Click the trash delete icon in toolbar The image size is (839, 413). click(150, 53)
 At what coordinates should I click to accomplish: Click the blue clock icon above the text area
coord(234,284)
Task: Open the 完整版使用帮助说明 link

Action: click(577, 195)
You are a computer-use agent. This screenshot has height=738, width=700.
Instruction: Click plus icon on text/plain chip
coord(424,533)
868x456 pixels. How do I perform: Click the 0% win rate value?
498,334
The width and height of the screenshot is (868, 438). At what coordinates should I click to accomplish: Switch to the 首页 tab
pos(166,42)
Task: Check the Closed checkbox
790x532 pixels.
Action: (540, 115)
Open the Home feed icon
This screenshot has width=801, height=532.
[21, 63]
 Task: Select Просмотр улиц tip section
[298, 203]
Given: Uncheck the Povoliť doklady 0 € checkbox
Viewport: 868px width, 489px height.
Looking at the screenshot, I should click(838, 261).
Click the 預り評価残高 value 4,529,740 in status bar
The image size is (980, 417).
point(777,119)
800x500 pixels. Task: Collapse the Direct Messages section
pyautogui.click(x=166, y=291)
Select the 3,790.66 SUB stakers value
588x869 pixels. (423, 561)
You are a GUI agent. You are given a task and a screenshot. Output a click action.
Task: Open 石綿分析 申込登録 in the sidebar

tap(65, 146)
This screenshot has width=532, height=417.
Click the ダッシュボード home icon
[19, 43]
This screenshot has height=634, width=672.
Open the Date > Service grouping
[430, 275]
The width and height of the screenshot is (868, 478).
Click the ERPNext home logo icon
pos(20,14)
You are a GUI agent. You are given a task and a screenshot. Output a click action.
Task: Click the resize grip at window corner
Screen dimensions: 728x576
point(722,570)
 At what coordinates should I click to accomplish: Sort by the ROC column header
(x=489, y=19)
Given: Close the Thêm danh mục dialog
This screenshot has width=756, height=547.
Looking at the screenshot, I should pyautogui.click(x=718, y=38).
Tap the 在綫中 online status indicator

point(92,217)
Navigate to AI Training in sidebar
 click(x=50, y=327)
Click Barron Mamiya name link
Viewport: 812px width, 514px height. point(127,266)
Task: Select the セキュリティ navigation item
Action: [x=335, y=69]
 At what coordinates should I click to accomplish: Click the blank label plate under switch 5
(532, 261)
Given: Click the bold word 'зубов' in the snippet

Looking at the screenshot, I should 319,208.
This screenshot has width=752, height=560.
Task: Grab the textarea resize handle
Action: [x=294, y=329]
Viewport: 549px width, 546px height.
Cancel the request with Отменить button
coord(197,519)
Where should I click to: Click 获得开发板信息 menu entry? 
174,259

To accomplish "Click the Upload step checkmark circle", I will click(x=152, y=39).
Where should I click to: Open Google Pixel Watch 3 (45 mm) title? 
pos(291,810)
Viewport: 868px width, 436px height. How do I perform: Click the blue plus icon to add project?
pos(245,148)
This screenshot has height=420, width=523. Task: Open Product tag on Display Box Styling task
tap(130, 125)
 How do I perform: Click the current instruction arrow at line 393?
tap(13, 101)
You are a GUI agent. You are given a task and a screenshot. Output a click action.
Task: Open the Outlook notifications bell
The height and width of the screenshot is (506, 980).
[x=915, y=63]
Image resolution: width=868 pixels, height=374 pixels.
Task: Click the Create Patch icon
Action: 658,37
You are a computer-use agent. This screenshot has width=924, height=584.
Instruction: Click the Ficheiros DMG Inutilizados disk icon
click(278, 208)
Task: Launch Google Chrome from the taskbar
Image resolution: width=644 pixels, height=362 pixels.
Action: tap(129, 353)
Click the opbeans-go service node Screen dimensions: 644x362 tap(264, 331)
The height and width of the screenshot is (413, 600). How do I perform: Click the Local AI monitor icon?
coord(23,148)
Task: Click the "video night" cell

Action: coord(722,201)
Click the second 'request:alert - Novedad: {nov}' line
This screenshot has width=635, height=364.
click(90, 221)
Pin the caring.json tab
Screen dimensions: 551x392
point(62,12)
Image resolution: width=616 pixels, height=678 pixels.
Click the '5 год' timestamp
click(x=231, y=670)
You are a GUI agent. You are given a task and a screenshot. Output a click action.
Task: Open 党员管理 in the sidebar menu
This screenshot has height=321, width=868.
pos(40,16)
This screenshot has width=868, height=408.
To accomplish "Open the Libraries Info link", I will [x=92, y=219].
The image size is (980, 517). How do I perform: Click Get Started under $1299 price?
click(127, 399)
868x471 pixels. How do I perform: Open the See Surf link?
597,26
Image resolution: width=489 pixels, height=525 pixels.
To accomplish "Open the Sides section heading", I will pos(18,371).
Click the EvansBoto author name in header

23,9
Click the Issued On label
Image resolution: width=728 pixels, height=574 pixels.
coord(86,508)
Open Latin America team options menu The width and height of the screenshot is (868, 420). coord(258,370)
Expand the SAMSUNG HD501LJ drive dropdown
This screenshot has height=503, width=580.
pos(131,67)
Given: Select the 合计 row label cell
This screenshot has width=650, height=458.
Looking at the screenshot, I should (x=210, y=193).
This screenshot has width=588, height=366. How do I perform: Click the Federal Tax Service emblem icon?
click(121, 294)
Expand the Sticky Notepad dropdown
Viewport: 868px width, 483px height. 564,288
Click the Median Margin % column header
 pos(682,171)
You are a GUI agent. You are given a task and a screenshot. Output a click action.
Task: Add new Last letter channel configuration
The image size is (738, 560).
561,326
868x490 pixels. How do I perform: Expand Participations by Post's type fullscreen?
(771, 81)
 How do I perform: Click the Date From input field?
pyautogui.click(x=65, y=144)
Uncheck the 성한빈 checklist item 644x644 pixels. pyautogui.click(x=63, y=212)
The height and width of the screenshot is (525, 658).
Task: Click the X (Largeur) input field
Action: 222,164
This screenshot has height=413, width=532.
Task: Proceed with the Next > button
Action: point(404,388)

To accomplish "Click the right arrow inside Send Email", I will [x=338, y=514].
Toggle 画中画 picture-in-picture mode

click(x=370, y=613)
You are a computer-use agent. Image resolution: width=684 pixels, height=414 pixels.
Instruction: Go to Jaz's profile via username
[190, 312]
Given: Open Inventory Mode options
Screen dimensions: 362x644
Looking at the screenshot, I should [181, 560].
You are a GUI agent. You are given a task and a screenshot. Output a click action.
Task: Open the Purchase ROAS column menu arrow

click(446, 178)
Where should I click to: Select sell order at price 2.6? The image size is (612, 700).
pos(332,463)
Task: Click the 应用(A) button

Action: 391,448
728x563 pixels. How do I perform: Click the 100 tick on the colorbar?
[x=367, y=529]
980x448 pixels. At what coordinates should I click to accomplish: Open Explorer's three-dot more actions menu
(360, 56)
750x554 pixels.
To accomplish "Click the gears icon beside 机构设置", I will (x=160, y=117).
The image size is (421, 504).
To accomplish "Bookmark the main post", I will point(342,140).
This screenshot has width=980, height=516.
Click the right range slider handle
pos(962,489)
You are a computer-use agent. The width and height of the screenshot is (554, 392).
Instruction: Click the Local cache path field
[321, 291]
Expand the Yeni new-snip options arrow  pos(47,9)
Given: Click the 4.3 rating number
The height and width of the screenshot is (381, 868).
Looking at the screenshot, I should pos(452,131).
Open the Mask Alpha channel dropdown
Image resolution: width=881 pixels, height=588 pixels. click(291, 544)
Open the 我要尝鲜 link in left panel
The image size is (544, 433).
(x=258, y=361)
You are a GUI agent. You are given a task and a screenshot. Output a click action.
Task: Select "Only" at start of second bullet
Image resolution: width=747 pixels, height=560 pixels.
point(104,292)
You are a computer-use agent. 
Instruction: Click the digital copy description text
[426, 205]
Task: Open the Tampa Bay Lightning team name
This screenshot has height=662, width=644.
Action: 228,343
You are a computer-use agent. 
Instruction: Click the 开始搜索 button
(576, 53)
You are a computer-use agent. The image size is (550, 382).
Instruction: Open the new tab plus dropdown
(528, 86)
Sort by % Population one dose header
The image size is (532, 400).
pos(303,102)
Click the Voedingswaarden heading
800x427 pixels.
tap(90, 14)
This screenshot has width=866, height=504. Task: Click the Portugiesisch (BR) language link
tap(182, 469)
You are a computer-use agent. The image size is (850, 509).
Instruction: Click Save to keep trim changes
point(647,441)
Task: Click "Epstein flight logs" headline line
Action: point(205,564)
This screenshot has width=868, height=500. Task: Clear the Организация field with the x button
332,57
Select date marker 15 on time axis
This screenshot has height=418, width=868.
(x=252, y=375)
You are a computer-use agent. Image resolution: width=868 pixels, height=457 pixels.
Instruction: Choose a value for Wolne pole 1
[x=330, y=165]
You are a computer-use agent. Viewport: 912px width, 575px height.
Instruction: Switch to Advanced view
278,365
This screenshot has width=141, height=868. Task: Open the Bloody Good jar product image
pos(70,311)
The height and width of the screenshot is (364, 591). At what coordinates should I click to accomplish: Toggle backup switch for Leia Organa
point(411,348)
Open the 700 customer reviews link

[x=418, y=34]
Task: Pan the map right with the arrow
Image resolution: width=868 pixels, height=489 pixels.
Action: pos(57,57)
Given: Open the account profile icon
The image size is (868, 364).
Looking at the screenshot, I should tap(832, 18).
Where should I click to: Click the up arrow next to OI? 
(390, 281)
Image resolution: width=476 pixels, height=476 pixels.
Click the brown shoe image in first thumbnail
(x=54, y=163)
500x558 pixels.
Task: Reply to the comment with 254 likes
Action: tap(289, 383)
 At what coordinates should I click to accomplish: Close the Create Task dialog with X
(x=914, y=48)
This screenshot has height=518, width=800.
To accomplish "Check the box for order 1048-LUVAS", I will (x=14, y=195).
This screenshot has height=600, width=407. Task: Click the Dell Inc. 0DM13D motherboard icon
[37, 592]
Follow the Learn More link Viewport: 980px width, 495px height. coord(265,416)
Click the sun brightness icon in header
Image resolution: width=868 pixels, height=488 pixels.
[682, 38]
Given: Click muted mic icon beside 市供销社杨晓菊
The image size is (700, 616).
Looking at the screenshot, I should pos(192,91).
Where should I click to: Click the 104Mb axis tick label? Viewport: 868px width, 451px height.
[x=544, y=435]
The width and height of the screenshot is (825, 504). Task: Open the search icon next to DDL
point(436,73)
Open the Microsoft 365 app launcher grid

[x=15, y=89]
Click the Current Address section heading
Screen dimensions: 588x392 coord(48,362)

──────

◆ Required action
What lines of the data contain the string "team"? List them.

◆ Task solution
Open Latin America team options menu The width and height of the screenshot is (868, 420). coord(258,370)
Task: Open the Tampa Bay Lightning team name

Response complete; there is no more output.